__Task requirements__
Please print each record below exactly as it is written.
====
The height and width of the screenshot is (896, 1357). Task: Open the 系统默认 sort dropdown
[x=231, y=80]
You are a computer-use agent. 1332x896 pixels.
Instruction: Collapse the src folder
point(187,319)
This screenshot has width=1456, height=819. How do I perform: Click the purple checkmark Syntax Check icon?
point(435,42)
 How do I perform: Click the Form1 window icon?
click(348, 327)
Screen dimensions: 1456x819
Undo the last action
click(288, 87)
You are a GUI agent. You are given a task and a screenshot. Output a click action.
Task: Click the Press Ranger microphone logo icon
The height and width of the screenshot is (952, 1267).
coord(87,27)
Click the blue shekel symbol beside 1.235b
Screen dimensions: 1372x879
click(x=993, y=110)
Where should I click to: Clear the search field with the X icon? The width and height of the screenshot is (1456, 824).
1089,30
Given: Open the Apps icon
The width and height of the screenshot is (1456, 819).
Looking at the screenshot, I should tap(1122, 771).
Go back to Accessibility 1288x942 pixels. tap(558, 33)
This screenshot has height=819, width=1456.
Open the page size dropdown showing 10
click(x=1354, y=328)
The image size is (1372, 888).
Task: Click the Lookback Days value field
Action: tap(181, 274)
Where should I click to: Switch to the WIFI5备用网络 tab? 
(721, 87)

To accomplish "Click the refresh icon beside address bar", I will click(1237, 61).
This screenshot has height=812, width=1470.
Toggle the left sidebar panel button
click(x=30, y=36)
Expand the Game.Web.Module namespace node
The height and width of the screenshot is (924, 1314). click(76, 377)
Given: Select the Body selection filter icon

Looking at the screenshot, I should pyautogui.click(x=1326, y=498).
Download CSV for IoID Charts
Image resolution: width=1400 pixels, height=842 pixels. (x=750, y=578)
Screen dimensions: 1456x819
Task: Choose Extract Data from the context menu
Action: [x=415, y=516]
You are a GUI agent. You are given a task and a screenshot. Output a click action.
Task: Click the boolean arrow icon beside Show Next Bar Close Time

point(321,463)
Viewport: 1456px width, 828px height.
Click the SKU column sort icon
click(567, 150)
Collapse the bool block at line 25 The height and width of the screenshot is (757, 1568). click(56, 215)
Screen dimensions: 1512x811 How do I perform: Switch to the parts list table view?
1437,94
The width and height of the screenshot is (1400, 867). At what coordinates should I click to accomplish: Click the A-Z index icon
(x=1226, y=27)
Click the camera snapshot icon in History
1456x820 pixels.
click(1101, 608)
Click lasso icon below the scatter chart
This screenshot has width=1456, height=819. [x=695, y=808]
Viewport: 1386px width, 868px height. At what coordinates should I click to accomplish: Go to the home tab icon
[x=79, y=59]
====
__The answer__
The height and width of the screenshot is (896, 1357). Task: Open the 系统默认 sort dropdown
[x=231, y=80]
You are a computer-use agent. 1332x896 pixels.
Instruction: Collapse the src folder
point(187,319)
This screenshot has width=1456, height=819. How do I perform: Click the purple checkmark Syntax Check icon?
point(435,42)
 How do I perform: Click the Form1 window icon?
click(348, 327)
Screen dimensions: 1456x819
Undo the last action
click(288, 87)
You are a GUI agent. You are given a task and a screenshot. Output a click action.
Task: Click the Press Ranger microphone logo icon
The height and width of the screenshot is (952, 1267).
coord(87,27)
Click the blue shekel symbol beside 1.235b
Screen dimensions: 1372x879
click(x=993, y=110)
Where should I click to: Clear the search field with the X icon? The width and height of the screenshot is (1456, 824).
1089,30
Given: Open the Apps icon
The width and height of the screenshot is (1456, 819).
Looking at the screenshot, I should tap(1122, 771).
Go back to Accessibility 1288x942 pixels. tap(558, 33)
This screenshot has height=819, width=1456.
Open the page size dropdown showing 10
click(x=1354, y=328)
The image size is (1372, 888).
Task: Click the Lookback Days value field
Action: tap(181, 274)
Where should I click to: Switch to the WIFI5备用网络 tab? 
(721, 87)

To accomplish "Click the refresh icon beside address bar", I will click(1237, 61).
This screenshot has height=812, width=1470.
Toggle the left sidebar panel button
click(x=30, y=36)
Expand the Game.Web.Module namespace node
The height and width of the screenshot is (924, 1314). click(76, 377)
Given: Select the Body selection filter icon

Looking at the screenshot, I should pyautogui.click(x=1326, y=498).
Download CSV for IoID Charts
Image resolution: width=1400 pixels, height=842 pixels. (x=750, y=578)
Screen dimensions: 1456x819
Task: Choose Extract Data from the context menu
Action: [x=415, y=516]
You are a GUI agent. You are given a task and a screenshot. Output a click action.
Task: Click the boolean arrow icon beside Show Next Bar Close Time

point(321,463)
Viewport: 1456px width, 828px height.
Click the SKU column sort icon
click(567, 150)
Collapse the bool block at line 25 The height and width of the screenshot is (757, 1568). click(56, 215)
Screen dimensions: 1512x811 How do I perform: Switch to the parts list table view?
1437,94
The width and height of the screenshot is (1400, 867). At what coordinates should I click to accomplish: Click the A-Z index icon
(x=1226, y=27)
Click the camera snapshot icon in History
1456x820 pixels.
click(1101, 608)
Click lasso icon below the scatter chart
This screenshot has width=1456, height=819. [x=695, y=808]
Viewport: 1386px width, 868px height. At what coordinates should I click to accomplish: Go to the home tab icon
[x=79, y=59]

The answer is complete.